Your assignment —
Restrict the output to the lines below starting at the one that contains "How do I perform: Click" and ending at the one that contains "Click the 8380 local port entry", and restate them word for word, both ends included.

Stored data —

▬▬▬▬▬▬▬▬▬▬

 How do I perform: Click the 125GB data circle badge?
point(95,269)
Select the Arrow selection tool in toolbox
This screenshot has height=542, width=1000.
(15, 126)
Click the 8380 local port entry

▬▬▬▬▬▬▬▬▬▬

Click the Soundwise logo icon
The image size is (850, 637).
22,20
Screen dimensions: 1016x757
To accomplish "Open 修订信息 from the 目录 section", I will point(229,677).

▬▬▬▬▬▬▬▬▬▬

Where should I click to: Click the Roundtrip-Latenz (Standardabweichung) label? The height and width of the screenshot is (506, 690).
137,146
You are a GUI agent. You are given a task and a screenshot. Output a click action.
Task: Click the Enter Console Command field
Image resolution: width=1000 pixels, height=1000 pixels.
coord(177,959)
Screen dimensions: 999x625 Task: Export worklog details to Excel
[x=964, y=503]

▬▬▬▬▬▬▬▬▬▬

Answer space —
 How do I perform: Click the 125GB data circle badge?
point(95,269)
Select the Arrow selection tool in toolbox
This screenshot has height=542, width=1000.
(15, 126)
Click the 8380 local port entry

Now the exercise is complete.